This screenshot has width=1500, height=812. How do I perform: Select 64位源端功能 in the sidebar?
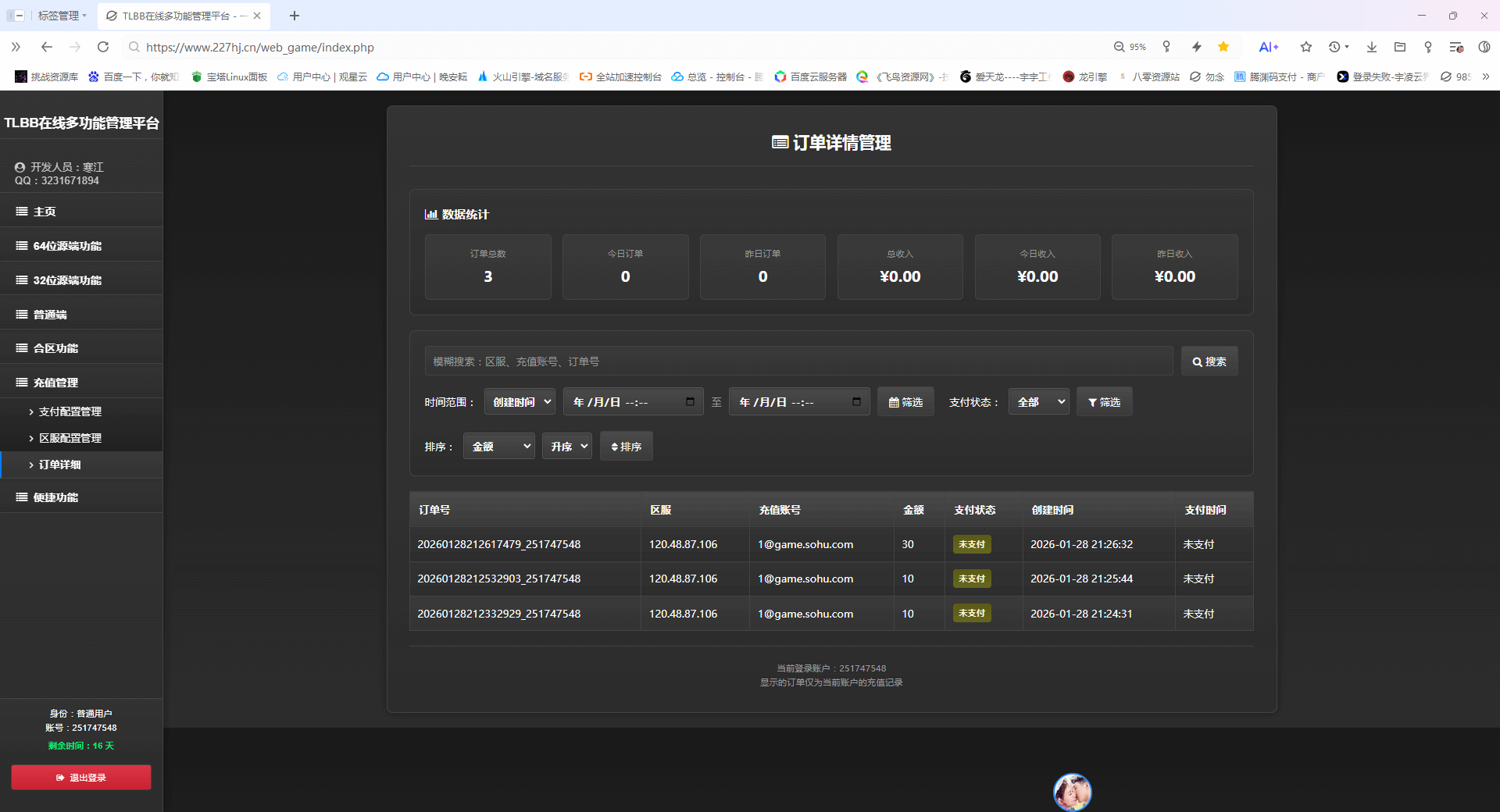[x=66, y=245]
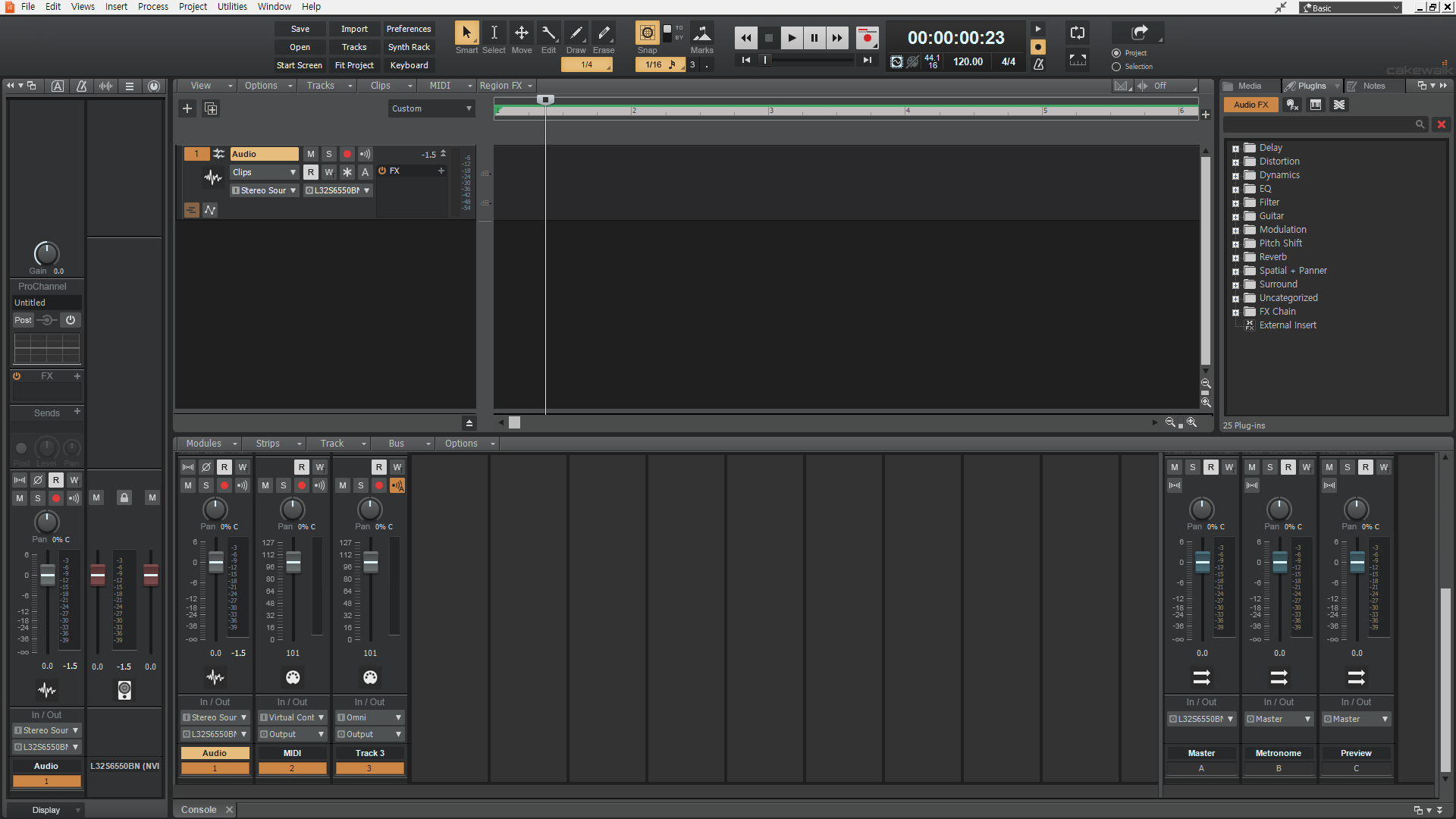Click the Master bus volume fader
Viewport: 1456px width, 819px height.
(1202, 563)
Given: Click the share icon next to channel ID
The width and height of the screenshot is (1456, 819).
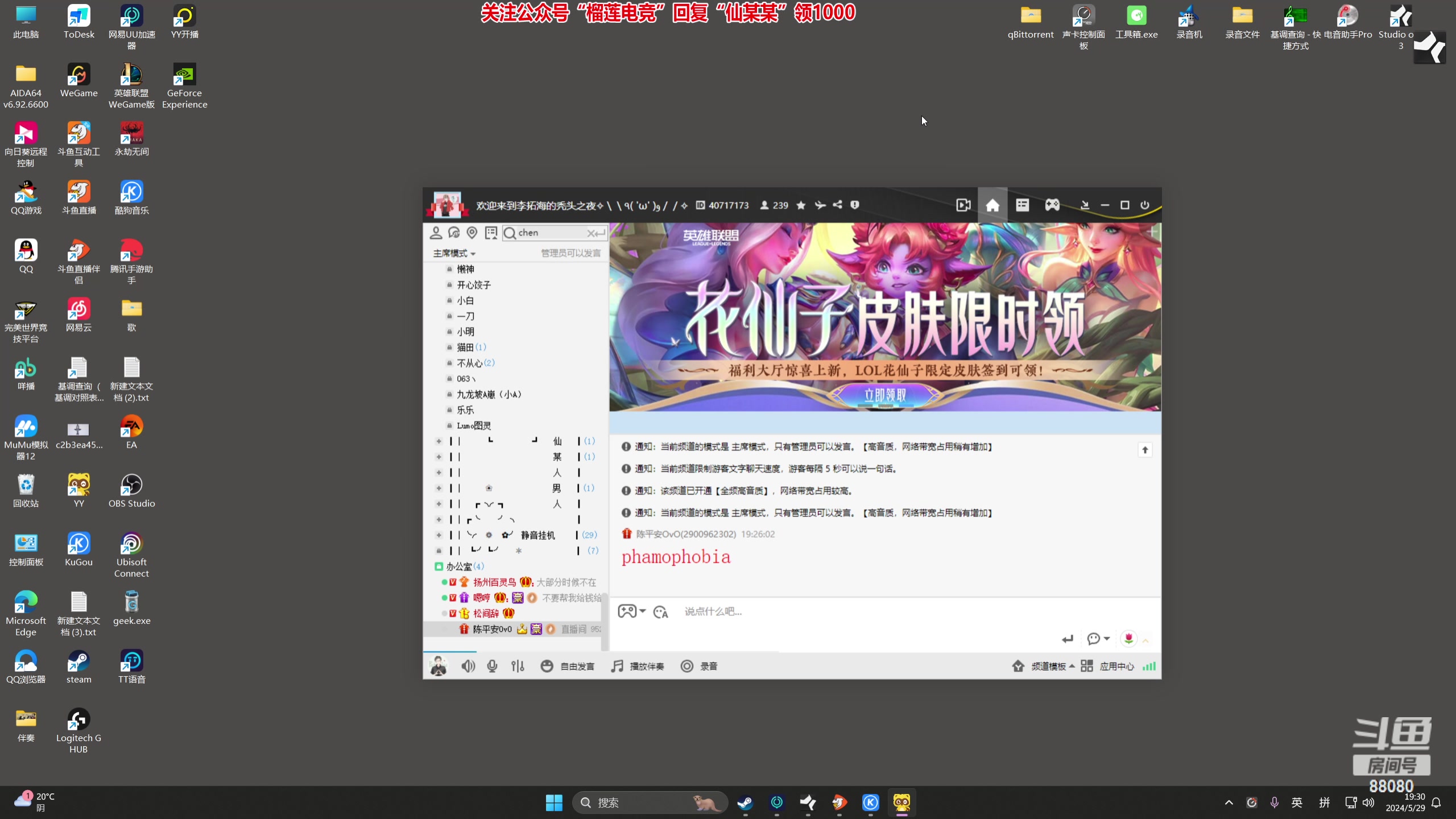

|---|

Omit the pictures; restate every entry word for word.

### Completed exercise:
This screenshot has width=1500, height=812. How do I perform: Select 64位源端功能 in the sidebar?
[x=66, y=245]
Click the Master bus volume fader
Viewport: 1456px width, 819px height.
(1202, 563)
Given: Click the share icon next to channel ID
The width and height of the screenshot is (1456, 819).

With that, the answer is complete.